What I hear is music that is variously melodic and poignant (weep at the delicacy of Oh Oscar, the closing track of Admiral Fallow’s Tree Bursts in Snow), and rhythmic and wry (smile at Dave “Solareye” Hook’s Better Together vs Indy flyting between Britannia and Caledonia on Stanley Odd’s Marriage Counseling).

It’s music that’s gloriously uncluttered and careworn (Paul Buchanan’s Mid Air lays bare his mighty vocals over little more than piano) and attentively complex and multilayered (Meursault’s Something For the Weakened is an understated revelation to me here).

It flags the singular vision of well-known and loved musicians doing something quite unexpected (as Human Don’t Be Angry, Malcolm Middleton swaps indie pathos and spleen for ear worm 1980s synth hooks), as well as the chemistry-set-fizz of newcomers (the Mercury nominated Django Django).

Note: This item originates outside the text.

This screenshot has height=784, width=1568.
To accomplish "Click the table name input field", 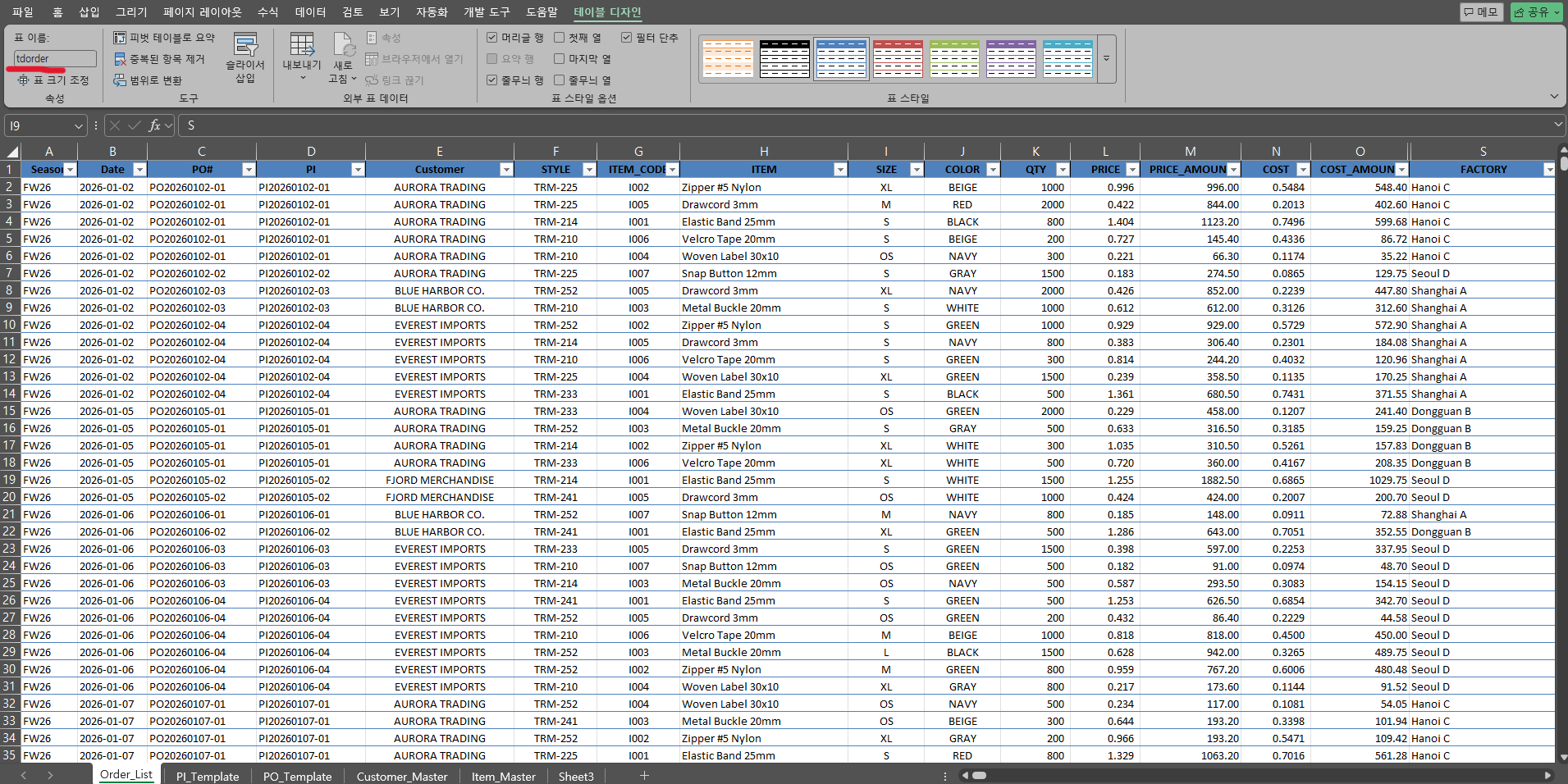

The shortlist reeks of both the band unit as a creative force (add the mighty Kilsyth rockers Twilight Sad and Lau to Django Django) and of deliciously meandering inter-artist collaboration (RM Hubbert’s collision with last year’s SAY Awards winner Aidan Moffat on Car Song might be the most achingly lovely track on any of the albums on the list, for my money).

Finally I’m happy to celebrate the fact that most of the music in evidence on the ten albums that made the shortlist defies the suffocating strictures of The Sub-Three-Minute Radio-Edit Single. I don’t care if it makes me an irrelevant snob to be unconcerned that the two most commercially successful musical exports of last year (Calvin Harris and the intelligent and astute Emeli Sandé) made it only as far as the 20-strong longlist. To those who wonder why Sande’s million-plus selling Our Version of Events (which spent 66 consecutive weeks in the Top 10 of the UK Album Charts – the longest such spell for any debut album since charts began) isn’t deemed “good” enough to make the Scottish Top Ten Albums of the Year, I say this.

Breathe. Just go and listen to Lau’s magnificent album Race the Loser, on which there’s not a track even within pitching distance of three minutes, and on which the band demonstrate their full musical and sonic capabilities on seven-minute plus narrative instrumental and vocal soundscapes such as Far From Portland (best use of accordion coupler mechanism ever) and Torsa. Forth FM is never going to get behind it.

This strikes at the heart of one of the many mercies of being an own-label, Scottish folkie or independent of any kind. The idea that you might write a daytime-hit-single is ridiculous. Nobody wants to hear a song about a petrochemical plant and 1980s UFO visitations to Bonnybridge, a song that skips between 5/8, jig time and 4/4, and which features treble-layered piano accordion and Sheffield steel plant samples (yes, this is one of mine), whilst listening to Steve Wright in the Afternoon. Do they?

This realisation, when it finally comes, is a relief. And it means that the album, not the single, is my primary art form, and the primary art form for most recording musicians operating beyond the mass end of the market in Scotland today. That’s basically 99 per cent of us. We don’t lack aspiration or savvy. We don’t scorn commercial success. We hanker after creative, affordable ways to spread the word about what we do and about the music we wish other people loved too. Thanks to the SAY Awards for upping the ante (and, by the way, there is something childishly gratifying about seeing your album alongside loads of your own favourites on a massive billboard on Edinburgh’s Easter Road). Choose curiosity rather than complacency, celebration rather than derision. Good luck to everyone.

• The winner of the 2013 SAY Award will be announced at Glasgow Barrowland on 20 June. www.sayaward.com.